5. Implementation Specifics

   Section 2 of RFC 3548 provides several specific implementation
   recommendations for base encoded data [RFC3548].  In particular, it
   mandates that:

      Implementations MUST NOT add line feeds to base encoded data
      unless the specification referring to this document explicitly
      directs base encoders to add line feeds after a specific number of
      characters.

   and:

      Implementations MUST reject the encoding if it contains characters
      outside the base alphabet when interpreting base encoded data,
      unless the specification referring to this document explicitly
      states otherwise.  Such specifications may, as MIME does, instead
      state that characters outside the base encoding alphabet should
      simply be ignored when interpreting data ("be liberal in what you
      accept").  Note that this means that any CRLF constitute "non
      alphabet characters" and are ignored.

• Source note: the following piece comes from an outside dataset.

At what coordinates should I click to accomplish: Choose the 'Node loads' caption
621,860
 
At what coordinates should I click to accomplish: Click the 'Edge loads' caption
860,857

   In general, implementations MUST follow the above recommendations for
   Base85, too, unless the specification referring to this document
   explicitly states otherwise.  However, in the specific case of an XML
   document, it is reasonable to allow, and ignore, whitespace
   characters (space, CR, LF or TAB) in the midst of a Base85-encoded
   string.

   In Base85, padding is optional, but implementations should know when
   it might be present, given that it can affect round-trip behavior.
   Hence, this recommendation for Base85:

      Implementations MUST NOT include pad characters at the end of
      encoded data unless the specification referring to this document
      explicitly states otherwise.

   A C++ reference implementation of a Base85 encoder/decoder can be
   downloaded at:

      https://sourceforge.net/projects/base85-for-xml

   This source code has been released to the public domain.








Kwiatkowski               Expires - March 2004                 [Page 10]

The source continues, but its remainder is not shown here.